Close Encounters of the Parental Kind
(My desperation to make sure nothing went wrong during my parent’s visit has left me mercifully bereft of close encounters of the African kind, hence the slight change in emphasis).

I am lucky enough to have truly wonderful parents, but they can also be wonderfully insufferable. I feel licensed to say this by the knowledge that they would say the same about theirs.

As we packed up one morning, I kindly offered to put their suitcase in the van for them. However I was doing it, though, proved utterly unsatisfactory to my Dad – the wrong angle or orientation or off-centre or something – and as the bickering exchange reached a heady crescendo I considered it wiser to step out the way and let him do. But it had dented my patience severely and thus could be considered the precursor to what happened next.

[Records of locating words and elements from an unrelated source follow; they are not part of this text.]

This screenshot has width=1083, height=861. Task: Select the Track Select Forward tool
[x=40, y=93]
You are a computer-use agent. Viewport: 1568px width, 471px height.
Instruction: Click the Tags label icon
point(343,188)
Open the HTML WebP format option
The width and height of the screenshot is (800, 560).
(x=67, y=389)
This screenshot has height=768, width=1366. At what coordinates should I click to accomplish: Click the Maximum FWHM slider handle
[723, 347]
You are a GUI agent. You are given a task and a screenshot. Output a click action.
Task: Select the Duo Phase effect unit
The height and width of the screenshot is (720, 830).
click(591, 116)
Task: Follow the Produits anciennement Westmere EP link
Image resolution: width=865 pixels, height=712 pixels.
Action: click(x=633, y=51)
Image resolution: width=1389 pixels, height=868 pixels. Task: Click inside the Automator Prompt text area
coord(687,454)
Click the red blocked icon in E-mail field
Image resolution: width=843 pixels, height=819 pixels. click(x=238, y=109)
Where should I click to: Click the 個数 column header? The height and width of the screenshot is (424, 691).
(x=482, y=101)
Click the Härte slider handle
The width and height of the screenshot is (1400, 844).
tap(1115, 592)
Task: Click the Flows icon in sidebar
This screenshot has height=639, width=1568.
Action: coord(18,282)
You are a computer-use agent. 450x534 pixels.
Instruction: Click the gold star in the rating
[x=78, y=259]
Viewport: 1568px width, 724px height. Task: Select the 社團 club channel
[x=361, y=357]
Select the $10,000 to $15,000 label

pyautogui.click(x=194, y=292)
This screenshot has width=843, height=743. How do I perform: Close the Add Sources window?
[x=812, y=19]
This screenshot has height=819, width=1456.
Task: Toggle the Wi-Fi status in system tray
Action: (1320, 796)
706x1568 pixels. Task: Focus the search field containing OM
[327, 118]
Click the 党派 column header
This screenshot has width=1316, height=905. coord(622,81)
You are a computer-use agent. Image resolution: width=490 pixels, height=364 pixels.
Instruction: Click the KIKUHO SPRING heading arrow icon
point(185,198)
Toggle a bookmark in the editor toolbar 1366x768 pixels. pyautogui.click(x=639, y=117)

All I did was ask if anyone had a plastic bag for my good shoes so the dust didn’t ruin them, and I set off a chain reaction of events that left me utterly exasperated. My mum suggested I put them in a nearby cardboard box instead, but I told her I thought I’d forget them there. Then my dad (still manipulating the suitcase) managed to produce a plastic bag for me, so I slipped the shoes in and then, out of respect for maternal advice, put them in the box anyway. This is when my mother communicated that she considered that an unnecessary risk now that I had a plastic bag. I sighed – not aggressively, but more of an involuntary exhalation of long-sufferance. I decided instead to tie the handles of the bag to seal it, and just as I began that action, she piped up with “why don’t you just tie the handles?” Patience ebbing, I was tempted to unleash a barrage of vicious sarcasm (“WHAT DO YOU THINK I’M DOING?!?”) but instead opted for a more politely diplomatic “please stop.” I tied the handles once and was about to tie them again to make sure when my mother came in with “once is enough.” My patience ran out. I launched into a lengthy diatribe on the theme of my ability, at an age of a quarter-century, to exercise basic common sense without close parental supervision.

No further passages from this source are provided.